> **WHAT TO DO**: Copy the entries starting with the line that contains "This page has" and going on through the line that contains "center [588, 908].", substituting "position" for "coordinates" and keeping everything else the same. Leave the pictures out of your answer.

> **DATASET EXTRACT**:

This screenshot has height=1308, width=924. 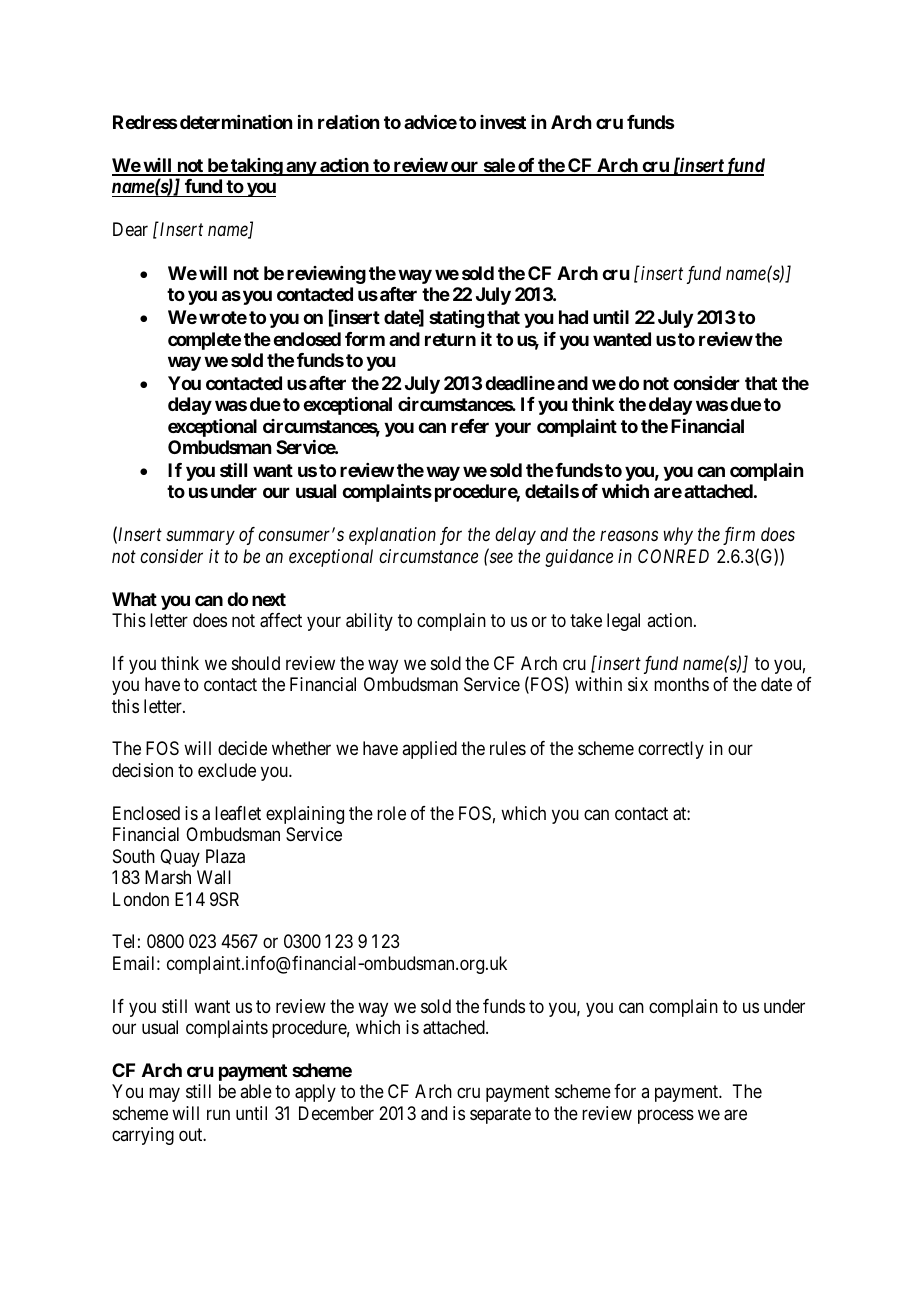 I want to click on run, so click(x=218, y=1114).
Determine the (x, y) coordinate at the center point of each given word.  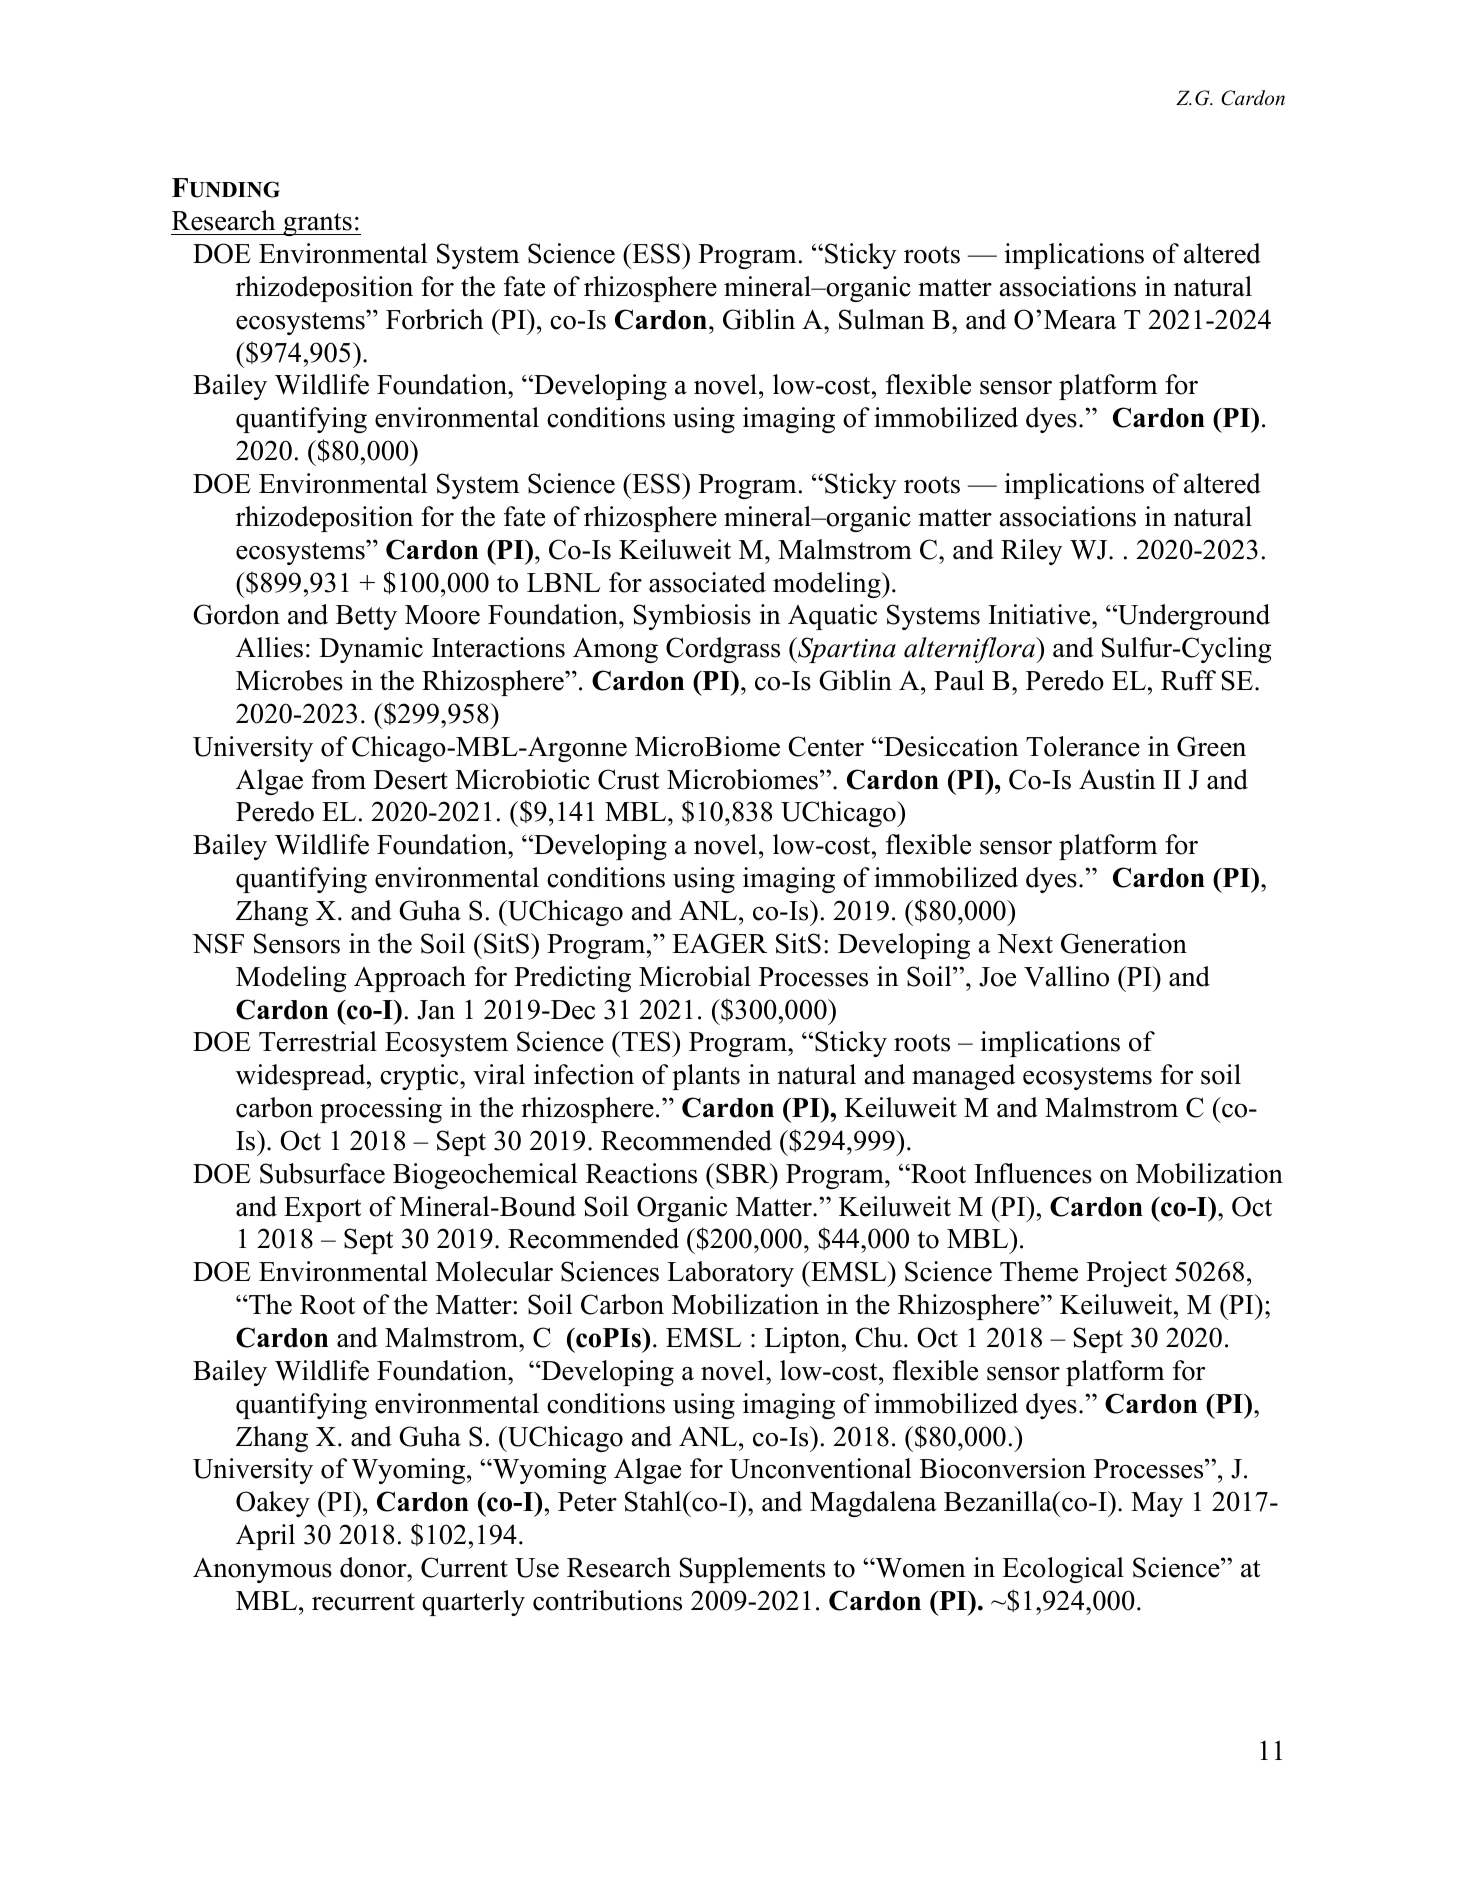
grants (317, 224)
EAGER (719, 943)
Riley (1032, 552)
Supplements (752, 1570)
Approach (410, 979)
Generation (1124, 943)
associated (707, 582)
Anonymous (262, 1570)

---

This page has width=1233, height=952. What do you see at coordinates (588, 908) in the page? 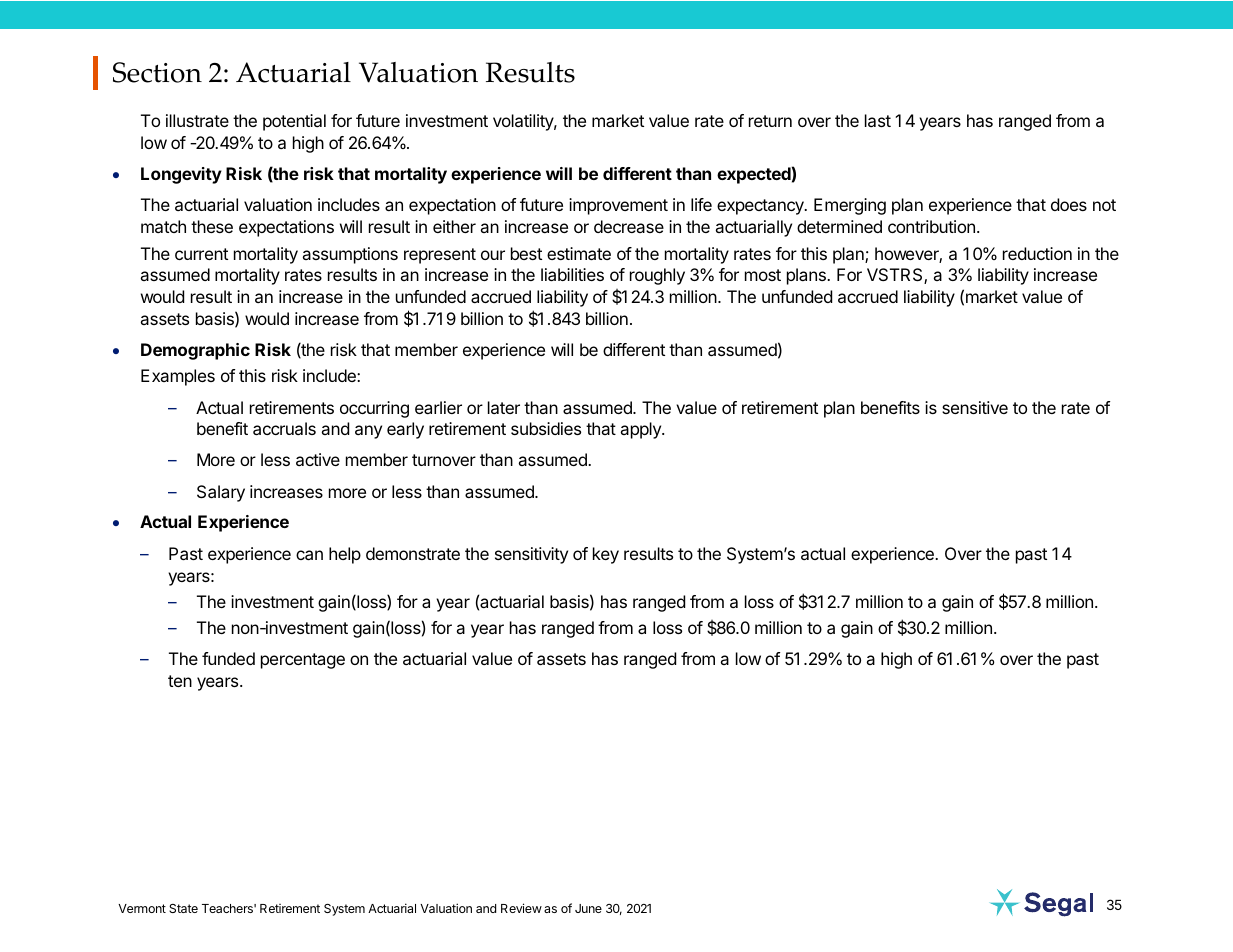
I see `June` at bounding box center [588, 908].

> **FINISHED EXERCISE**:
This page has width=1233, height=952. What do you see at position (588, 908) in the page? 
I see `June` at bounding box center [588, 908].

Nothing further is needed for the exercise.